Falernia.

Il vinum Falernum si è affermato nella tarda età repubblicana e sicuramente già agli inizi del I secolo a.C. era un ottimo vino se Plinio ci tiene a precisare che «...i vini d'oltremare mantennero il proprio prestigio e questo fino al tempo dei nostri nonni, persino quando il Falerno era già stato scoperto...». Gran parte degli scrittori latini hanno tessuto l'elogio di questo, ma prima di tutti fu Catullo in epoca repubblicana a celebrarne le lodi. Della qualità e della fama da esso raggiunta ne è prova anche il costo elevatissimo: pregnante è la scritta ritrovata a Pompei ove «Edone fa sapere: qui si beve per 1 asse; se ne paghi 2, berrai un vino migliore; con 4, avrai vino Falerno» (CIL IV 1679).

_ _ _

> _Consegna_: Prosegui il brano sul vino Falerno partendo dalla citazione dell'iscrizione pompeiana con cui termina.

> _Dati forniti_:

_ _ _

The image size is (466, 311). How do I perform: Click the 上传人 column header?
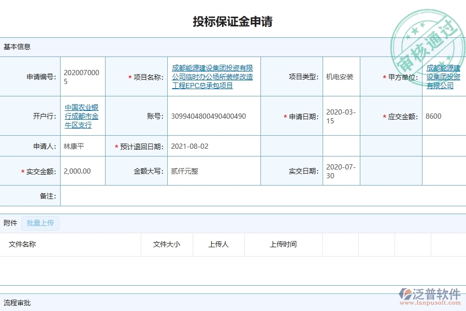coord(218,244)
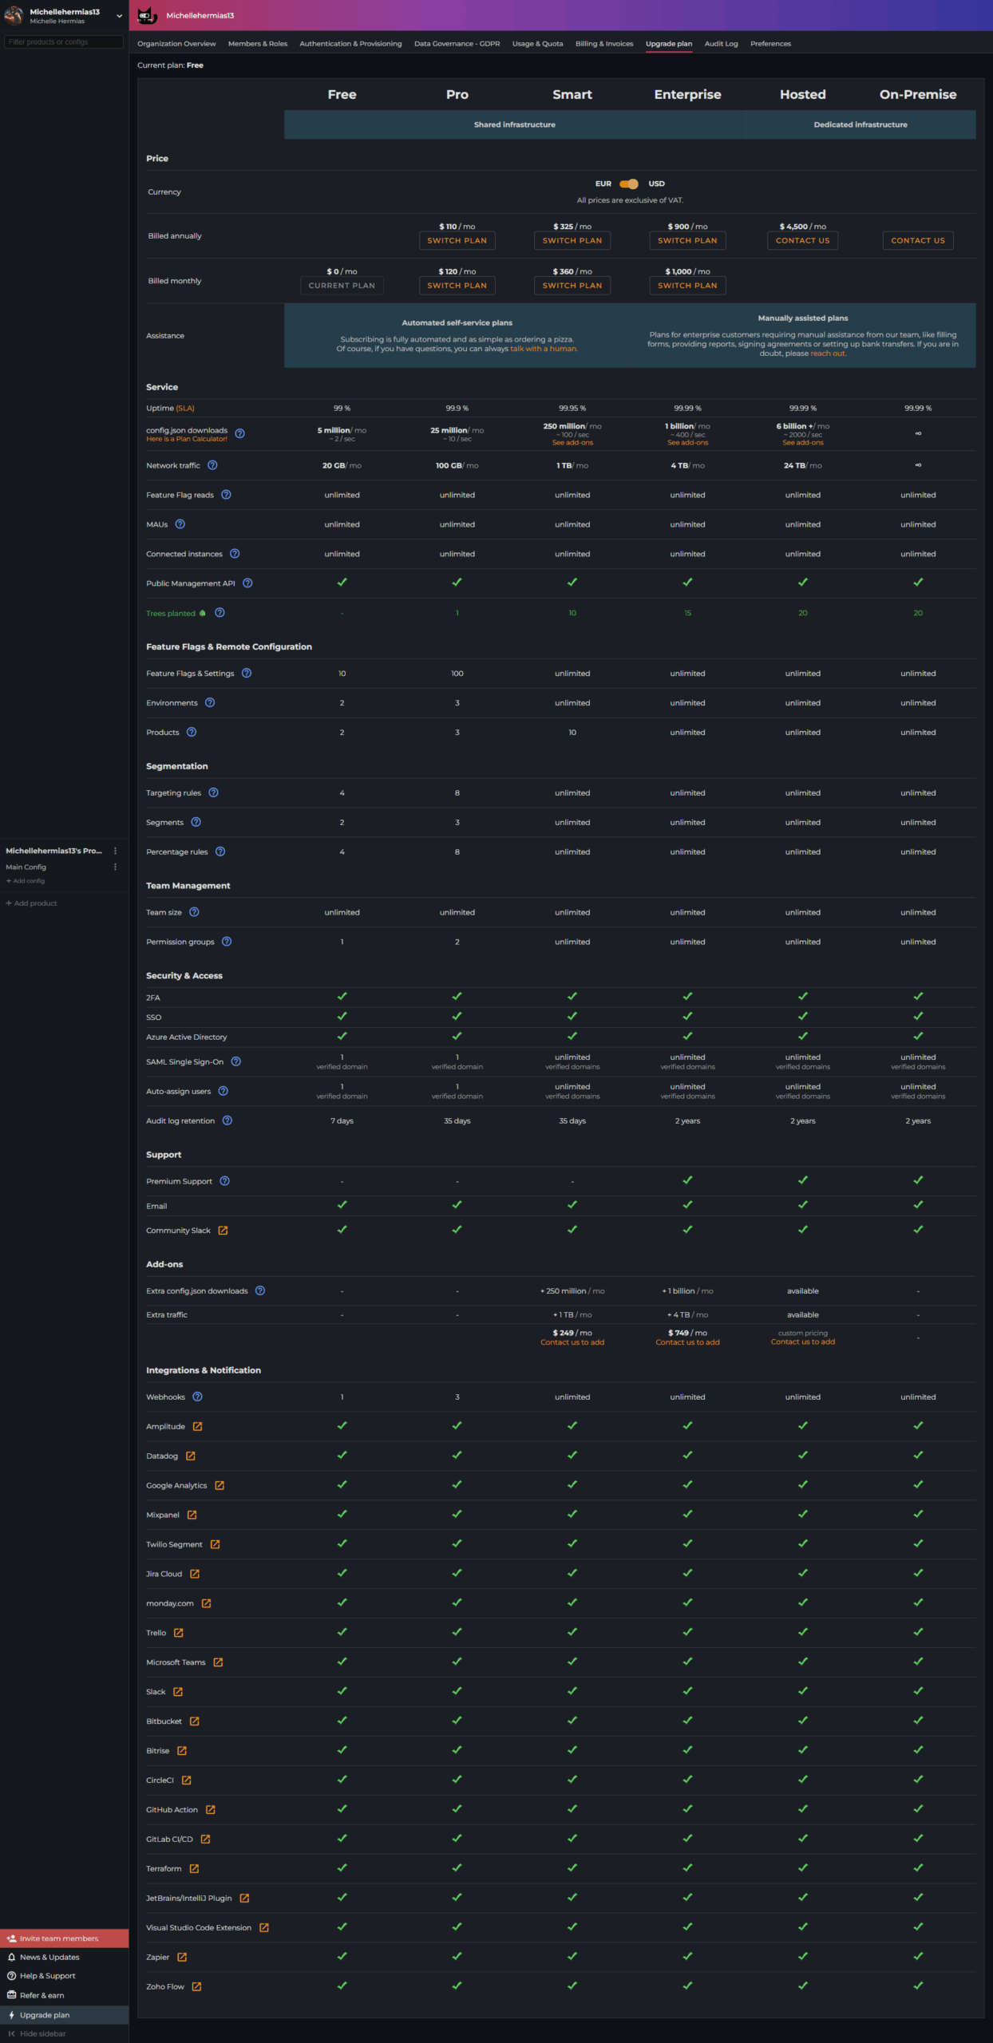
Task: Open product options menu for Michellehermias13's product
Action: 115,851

_ _ _

> _Soluzione_:
I veri intenditori di Falerno erano in grado di distinguerne ben tre varietà: la più rinomata era il Faustianum, prodotto sulla media collina corrispondente agli attuali territori collinari del comune di Falciano del Massico e Carinola; quello di alta collina, il Caucinum nel territorio corrispondente alla collina di Casale di Carinola; mentre il vino di pianura aveva l'appellativo generico di Falerno (Plin., N.H., XIV 6). La nascita di un ottimo prodotto enologico risale a molto prima della documentazione archeologica, la quale non va più indietro degli inizi del III secolo a.C. o delle citazioni delle fonti tra le quali non va dimenticato il passo polibiano ricordato da Ateneo (Deipn., I 31, d) in cui si accenna ad un buon vino, l'anadendrite, prodotto vicino Capua, probabilmente da identificare con il futuro Falerno. È verosimile che i Greci abbiano introdotto tecniche specialistiche di coltivazione della vite, presso le popolazioni ivi stanziate, abbastanza precocemente anche se solo con l'arrivo dei romani nel IV secolo a.C. ci furono le condizioni generali perché tale produzione, accompagnata da ottime infrastrutture, potesse essere commercializzata in Italia e nel mondo.

Il fossile guida per seguire in epoca romana il nascere e l'evoluzione della produzione enologica nell’ager Falernus è sicuramente l'anfora vinaria. La prima anfora utilizzata dai romani non è nient'altro che un contenitore in uso nella Magna Grecia e preso in prestito come recipiente per trasportare il surplus di produzione provenienti dalle coste Tirreniche.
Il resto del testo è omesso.